Exercise: Search the records below for the word "will". Copy each line where it occurs.

::::::

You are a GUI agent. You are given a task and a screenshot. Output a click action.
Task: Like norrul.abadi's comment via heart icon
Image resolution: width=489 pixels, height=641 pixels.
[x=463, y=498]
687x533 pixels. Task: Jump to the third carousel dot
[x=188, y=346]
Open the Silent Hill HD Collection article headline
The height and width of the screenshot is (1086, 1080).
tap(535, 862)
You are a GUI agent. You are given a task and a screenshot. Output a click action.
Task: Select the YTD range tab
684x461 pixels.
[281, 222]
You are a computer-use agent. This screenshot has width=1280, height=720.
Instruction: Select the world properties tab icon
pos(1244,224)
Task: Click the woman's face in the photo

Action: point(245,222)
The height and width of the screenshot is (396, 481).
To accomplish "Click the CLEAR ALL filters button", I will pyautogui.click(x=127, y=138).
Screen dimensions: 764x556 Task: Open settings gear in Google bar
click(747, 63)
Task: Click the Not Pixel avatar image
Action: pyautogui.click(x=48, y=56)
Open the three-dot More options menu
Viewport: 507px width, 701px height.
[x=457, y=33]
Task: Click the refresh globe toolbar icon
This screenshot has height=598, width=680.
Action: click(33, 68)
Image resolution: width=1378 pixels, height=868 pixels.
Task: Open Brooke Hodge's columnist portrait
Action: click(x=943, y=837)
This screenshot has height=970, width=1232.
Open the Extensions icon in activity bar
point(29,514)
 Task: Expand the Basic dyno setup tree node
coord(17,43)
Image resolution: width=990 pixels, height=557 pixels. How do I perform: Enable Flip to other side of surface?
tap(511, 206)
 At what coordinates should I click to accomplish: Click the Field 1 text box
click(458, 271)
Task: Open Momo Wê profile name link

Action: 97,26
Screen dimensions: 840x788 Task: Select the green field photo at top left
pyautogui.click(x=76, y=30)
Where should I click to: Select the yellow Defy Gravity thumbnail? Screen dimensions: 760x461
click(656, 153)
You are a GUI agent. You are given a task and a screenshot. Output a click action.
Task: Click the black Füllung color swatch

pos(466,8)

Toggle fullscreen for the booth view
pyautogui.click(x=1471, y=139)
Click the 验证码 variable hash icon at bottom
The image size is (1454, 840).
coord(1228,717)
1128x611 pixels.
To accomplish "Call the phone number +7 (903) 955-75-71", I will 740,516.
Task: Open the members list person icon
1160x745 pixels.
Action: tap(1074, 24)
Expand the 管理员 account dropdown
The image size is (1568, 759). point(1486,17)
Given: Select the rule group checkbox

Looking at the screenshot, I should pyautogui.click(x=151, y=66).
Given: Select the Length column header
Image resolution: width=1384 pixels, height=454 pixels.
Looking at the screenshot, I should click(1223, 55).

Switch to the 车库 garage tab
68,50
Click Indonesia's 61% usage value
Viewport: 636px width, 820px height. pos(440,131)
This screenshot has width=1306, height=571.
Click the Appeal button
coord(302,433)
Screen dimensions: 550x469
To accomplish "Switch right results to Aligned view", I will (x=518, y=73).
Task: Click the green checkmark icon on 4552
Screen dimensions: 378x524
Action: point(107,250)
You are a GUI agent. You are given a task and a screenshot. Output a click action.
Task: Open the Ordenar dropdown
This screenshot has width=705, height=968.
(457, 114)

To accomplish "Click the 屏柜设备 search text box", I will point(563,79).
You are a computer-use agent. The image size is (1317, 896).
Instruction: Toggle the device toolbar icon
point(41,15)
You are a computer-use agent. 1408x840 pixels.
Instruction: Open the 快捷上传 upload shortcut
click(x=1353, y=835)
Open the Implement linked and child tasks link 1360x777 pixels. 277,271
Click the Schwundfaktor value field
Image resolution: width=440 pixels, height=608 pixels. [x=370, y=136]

::::::

Output for this exercise:
To accomplish "Click the CLEAR ALL filters button", I will pyautogui.click(x=127, y=138).
To accomplish "Call the phone number +7 (903) 955-75-71", I will 740,516.
To accomplish "Switch right results to Aligned view", I will (x=518, y=73).
To accomplish "Click the 屏柜设备 search text box", I will point(563,79).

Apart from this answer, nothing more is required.